> **Selected excerpt**:
Re: Spark Streaming Checkpointing Restarts with 0 Event Batches

2015-08-25 Thread Cody Koeninger
Are you actually losing messages then?

On Tue, Aug 25, 2015 at 1:15 PM, Susan Zhang  wrote:

> No; first batch only contains messages received after the second job
> starts (messages come in at a steady rate of about 400/second).
>
> On Tue, Aug 25, 2015 at 11:07 AM, Cody Koeninger 
> wrote:
>
>> Does the first batch after restart contain all the messages received
>> while the job was down?
>>
>> On Tue, Aug 25, 2015 at 12:53 PM, suchenzang 
>> wrote:
>>
>>> Hello,
>>>
>>> I'm using direct spark streaming (from kafka) with checkpointing, and
>>> everything works well until a restart. When I shut down (^C) the first
>>> streaming job, wait 1 minute, then re-submit, there is somehow a series
>>> of 0
>>> event batches that get queued (corresponding to the 1 minute when the job
>>> was down). Eventually, the batches would resume processing, and I would
>>> see
>>> that each batch has roughly 2000 events.
>>>
>>> I see that at the beginning of the second launch, the checkpoint dirs are
>>> found and "loaded", according to console output.

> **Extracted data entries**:

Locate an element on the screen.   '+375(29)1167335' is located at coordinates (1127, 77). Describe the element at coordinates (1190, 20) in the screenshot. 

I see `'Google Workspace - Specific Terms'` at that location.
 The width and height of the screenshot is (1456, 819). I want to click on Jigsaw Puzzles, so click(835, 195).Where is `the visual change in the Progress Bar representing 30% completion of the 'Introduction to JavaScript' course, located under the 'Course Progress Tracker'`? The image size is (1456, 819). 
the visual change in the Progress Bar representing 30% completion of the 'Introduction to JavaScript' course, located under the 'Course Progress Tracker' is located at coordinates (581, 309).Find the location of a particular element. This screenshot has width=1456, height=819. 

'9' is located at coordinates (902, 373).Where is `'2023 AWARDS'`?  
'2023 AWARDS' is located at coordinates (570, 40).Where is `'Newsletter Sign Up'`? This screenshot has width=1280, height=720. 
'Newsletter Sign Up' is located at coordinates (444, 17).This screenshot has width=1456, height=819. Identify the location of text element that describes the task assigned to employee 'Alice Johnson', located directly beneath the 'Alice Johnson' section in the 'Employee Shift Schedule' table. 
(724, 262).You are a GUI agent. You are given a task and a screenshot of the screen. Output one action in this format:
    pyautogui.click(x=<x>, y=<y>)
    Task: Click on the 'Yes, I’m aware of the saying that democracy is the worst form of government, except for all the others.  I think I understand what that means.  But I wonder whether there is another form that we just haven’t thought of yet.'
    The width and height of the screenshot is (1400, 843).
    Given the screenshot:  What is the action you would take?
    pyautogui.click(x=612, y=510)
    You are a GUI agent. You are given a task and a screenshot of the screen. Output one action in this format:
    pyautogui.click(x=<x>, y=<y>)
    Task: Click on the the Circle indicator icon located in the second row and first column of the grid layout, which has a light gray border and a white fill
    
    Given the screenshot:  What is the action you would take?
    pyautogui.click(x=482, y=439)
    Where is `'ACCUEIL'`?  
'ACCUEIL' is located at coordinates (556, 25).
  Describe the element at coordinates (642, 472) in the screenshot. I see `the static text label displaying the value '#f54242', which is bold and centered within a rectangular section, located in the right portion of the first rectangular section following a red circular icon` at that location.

> **Stated task 1**:
Retype everything in the Spark Streaming thread from "Re: Spark Streaming" down to "of about 400/second).".
> **Stated task 2**:
In the Spark Streaming thread, at roughly what rate do messages come in?

> **Complete response 1**:
Re: Spark Streaming Checkpointing Restarts with 0 Event Batches

2015-08-25 Thread Cody Koeninger
Are you actually losing messages then?

On Tue, Aug 25, 2015 at 1:15 PM, Susan Zhang  wrote:

> No; first batch only contains messages received after the second job
> starts (messages come in at a steady rate of about 400/second).

> **Complete response 2**:
About 400 per second.